Apple is going to beat all competitors

Shawn Rutledge shawn.t.rutledge at gmail.com
Fri Sep 7 22:35:37 CEST 2007


On 9/7/07, Raphael Jacquot <sxpert at sxpert.org> wrote:
> it appear those things are so expensive that I couldn't find any price
> for it. (searching for "secure cell phone" on google)
> also, it appears that none of those things can talk to one another, each
> doing it's little thing.
> now, if we can have something similar to an STUIII phone, with public
> keys and stuff (think either using gpg or ca-cert keys), we're on to
> something that could become a standard.

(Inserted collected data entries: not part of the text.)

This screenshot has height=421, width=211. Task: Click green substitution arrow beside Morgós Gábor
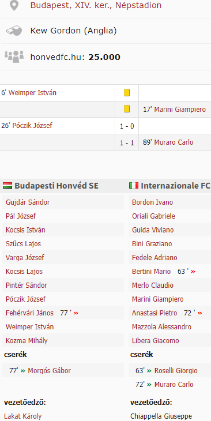pos(23,370)

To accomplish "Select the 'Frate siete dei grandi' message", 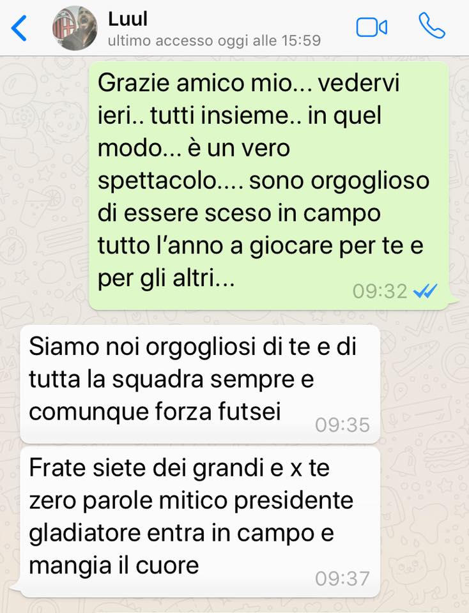I will click(x=200, y=522).
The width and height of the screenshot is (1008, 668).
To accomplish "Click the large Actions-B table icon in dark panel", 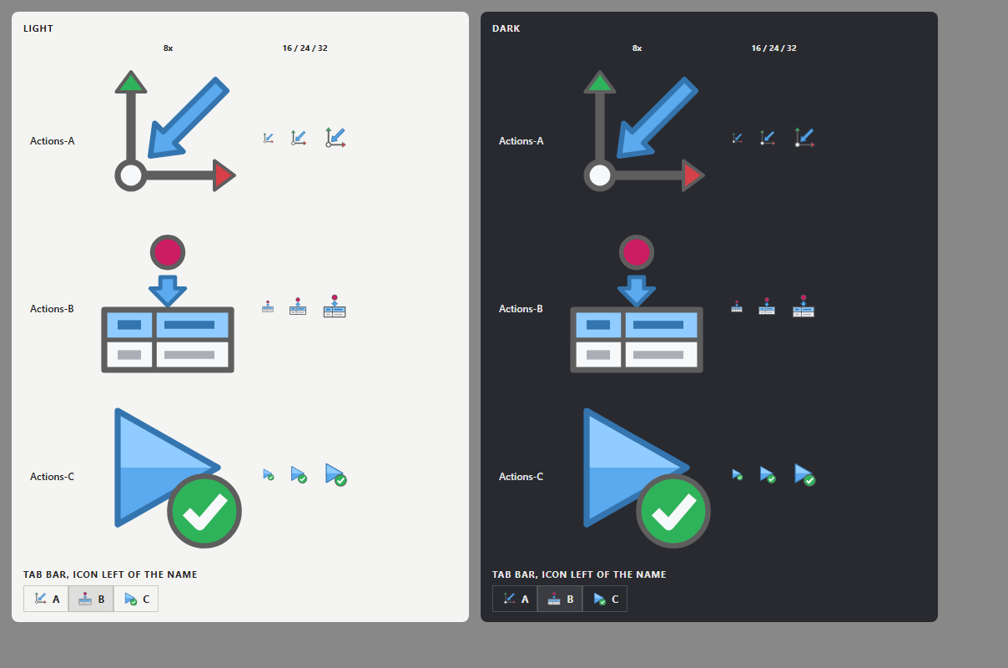I will click(637, 304).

It's easy to think first of doing it over a data connection.  But I
can imagine more of a signal-processing approach.  There is a hash
function which generates a hopping sequence, and for each hop, some
different kind of scrambling is applied (processing the audio signal
through various kinds of filters, convolutions etc.)  So it's an
audio-to-audio conversion, and fits in the same bandwidth, but the
audio being sent is unintelligible noise, and you need to know the
hopping sequence to make it intelligible again.  No need to modify the
gsm firmware or use a data connection.

I'm sure this has been done for military radios, and maybe it's
related to analog video scramblers too, but I don't know much about
that sort of thing...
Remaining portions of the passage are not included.